Re: [RFC PATCH v2 4/4] x86/vdso: Add __vdso_sgx_enter_enclave() to wrap SGX enclave transitions

Andy Lutomirski <luto@xxxxxxxxxxxxxx> · Fri, 7 Dec 2018 15:33:57 -0800

On Fri, Dec 7, 2018 at 1:26 PM Sean Christopherson
<sean.j.christopherson@xxxxxxxxx> wrote:
>
> On Fri, Dec 07, 2018 at 12:16:59PM -0800, Andy Lutomirski wrote:
> >
> >
> > > On Dec 7, 2018, at 12:09 PM, Sean Christopherson <sean.j.christopherson@xxxxxxxxx> wrote:
> > >
> > >> On Fri, Dec 07, 2018 at 11:23:10AM -0800, Andy Lutomirski wrote:
> > >>
> > >> Ah, I see. You’re saying that, if the non-enclave stare is corrupted such
> > >> that RIP  is okay and RSP still points somewhere reasonable but the return
> > >> address is garbage, then we can at least get to the fault handler and print
> > >> something?
> > >
> > > Yep.  Even for something more subtle like GPR corruption it could dump the
> > > entire call stack before attempting to return back up.
> > >
> > >> This only works if the fault handler pointer itself is okay, though, which
> > >> somewhat limits the usefulness, given that its pointer is quite likely to
> > >> be on the stack very close to the return address.
> > >
> > > Yeah, it's not a silver bullet by any means, but it does seem useful for at
> > > least some scenarios.  Even exploding when invoking the handler instead of
> > > at a random point might prove useful, e.g. "calling my exit handler exploded,
> > > maybe my enclave corrupted the stack!".
> >
> > Here’s another idea: calculate some little hash or other checksum of
> > RSP, RBP, and perhaps a couple words on the stack, and do:
>
> Corrupting RSP and RBP as opposed to the stack memory seems much less
> likely since the enclave would have to poke into the save state area.
> And as much as I dislike the practice of intentionally manipulating
> SSA.RSP, preventing the user from doing something because we're "helping"
> doesn't seem right.
>
> > call __vdso_enclave_corrupted_state
> >
> > If you get a mismatch after return.

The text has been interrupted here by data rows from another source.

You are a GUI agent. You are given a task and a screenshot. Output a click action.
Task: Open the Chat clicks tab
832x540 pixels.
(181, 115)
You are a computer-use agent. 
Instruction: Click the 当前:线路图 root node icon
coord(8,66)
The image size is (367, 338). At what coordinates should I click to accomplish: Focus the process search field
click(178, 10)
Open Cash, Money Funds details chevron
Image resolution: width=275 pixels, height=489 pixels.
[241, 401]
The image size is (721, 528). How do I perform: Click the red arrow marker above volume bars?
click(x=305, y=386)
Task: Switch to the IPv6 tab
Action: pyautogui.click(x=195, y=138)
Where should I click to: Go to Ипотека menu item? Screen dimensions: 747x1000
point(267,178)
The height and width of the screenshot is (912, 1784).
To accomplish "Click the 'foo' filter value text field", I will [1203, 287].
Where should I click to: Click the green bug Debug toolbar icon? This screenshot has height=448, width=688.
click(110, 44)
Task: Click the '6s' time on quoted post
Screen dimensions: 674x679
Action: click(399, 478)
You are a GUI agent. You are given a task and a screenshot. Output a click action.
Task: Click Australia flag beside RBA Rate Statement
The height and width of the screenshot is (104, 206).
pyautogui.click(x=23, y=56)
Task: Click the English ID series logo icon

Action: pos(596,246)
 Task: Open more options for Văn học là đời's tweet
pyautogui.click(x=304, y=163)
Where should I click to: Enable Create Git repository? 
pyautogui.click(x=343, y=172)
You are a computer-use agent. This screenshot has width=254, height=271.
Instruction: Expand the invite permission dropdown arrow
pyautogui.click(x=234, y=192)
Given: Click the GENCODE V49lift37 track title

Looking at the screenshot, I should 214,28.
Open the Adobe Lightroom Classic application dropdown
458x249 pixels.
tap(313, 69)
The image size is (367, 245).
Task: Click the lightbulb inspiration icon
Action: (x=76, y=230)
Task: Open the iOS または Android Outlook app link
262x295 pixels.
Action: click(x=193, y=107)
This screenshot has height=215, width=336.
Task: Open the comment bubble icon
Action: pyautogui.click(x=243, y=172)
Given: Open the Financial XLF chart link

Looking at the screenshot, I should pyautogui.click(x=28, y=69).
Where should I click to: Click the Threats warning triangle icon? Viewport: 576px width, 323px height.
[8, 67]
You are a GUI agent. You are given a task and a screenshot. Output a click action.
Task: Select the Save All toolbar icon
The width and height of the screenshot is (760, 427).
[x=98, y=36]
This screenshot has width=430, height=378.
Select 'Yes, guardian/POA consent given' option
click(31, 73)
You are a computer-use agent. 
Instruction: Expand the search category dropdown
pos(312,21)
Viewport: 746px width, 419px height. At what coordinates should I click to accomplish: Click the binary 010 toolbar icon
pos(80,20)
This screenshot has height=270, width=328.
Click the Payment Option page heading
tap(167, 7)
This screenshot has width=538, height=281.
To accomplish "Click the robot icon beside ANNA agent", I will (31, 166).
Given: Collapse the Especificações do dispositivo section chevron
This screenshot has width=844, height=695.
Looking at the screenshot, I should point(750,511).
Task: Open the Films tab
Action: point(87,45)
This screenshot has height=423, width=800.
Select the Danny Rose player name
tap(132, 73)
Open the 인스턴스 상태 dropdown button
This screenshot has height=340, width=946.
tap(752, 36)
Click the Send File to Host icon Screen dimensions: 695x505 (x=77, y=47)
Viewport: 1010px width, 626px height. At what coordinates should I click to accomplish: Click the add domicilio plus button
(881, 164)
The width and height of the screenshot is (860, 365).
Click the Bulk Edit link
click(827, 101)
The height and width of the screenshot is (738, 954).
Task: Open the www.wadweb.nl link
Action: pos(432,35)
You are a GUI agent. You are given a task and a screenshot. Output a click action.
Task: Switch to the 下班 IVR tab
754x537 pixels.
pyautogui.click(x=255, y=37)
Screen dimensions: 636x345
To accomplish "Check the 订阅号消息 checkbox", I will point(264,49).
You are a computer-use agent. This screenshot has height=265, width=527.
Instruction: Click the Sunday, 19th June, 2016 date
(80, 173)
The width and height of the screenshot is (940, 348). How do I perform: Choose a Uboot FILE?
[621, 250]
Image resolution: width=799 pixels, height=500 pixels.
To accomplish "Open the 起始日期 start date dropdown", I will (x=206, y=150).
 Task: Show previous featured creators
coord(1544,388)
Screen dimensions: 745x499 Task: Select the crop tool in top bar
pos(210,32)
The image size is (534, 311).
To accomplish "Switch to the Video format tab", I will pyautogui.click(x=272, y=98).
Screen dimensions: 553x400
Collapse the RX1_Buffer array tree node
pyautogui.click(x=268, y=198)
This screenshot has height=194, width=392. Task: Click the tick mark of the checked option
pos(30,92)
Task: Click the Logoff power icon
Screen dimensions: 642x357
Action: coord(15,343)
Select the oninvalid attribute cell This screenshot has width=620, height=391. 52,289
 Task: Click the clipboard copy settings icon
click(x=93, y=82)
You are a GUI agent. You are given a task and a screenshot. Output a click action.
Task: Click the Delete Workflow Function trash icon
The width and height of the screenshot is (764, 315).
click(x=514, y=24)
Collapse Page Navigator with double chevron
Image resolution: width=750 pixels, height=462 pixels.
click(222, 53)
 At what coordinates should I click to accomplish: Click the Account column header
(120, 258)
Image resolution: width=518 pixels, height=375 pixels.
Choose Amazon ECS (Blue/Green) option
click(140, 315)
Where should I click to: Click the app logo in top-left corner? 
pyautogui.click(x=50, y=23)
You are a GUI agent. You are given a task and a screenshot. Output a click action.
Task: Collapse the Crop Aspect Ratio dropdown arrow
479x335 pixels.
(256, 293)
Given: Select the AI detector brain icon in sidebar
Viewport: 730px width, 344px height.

That function could be:
> >
> > call __vdso_enclave_corrupted_state:
> >   ud2
> >
> > And now the debug trace makes it very clear what happened.
> >
> > This may or may not be worth the effort.
>
> Running a checksum on the stack for every exit doesn't seem like it'd
> be worth the effort, especially since this type of bug should be quite
> rare, at least in production environments.
>
> If we want to pursue the checksum idea I think the easiest approach
> would be to combine it with an exit_handler and do a simple check on
> the handler.  It'd be minimal overhead in the fast path and would flag
> cases where invoking exit_handle() would explode, while deferring all
> other checks to the user.

How about this variant?

#define MAGIC 0xaaaabbbbccccddddul
#define RETADDR_HASH ((unsigned long)__builtin_return_address(0) ^ MAGIC)

void foo(void)
{
    volatile unsigned long hash = RETADDR_HASH;

    /* placeholder for your actual code */
    asm volatile ("nop");

    if (hash != RETADDR_HASH)
        asm volatile ("ud2");
}

But I have a real argument for dropping exit_handler: in this new age
of Spectre, the indirect call is a retpoline, and it's therefore quite
slow.  So I'm not saying NAK, but I do think it's unnecessary.

I don't suppose you've spent a bunch of time programming in the
continuation-passing style? :)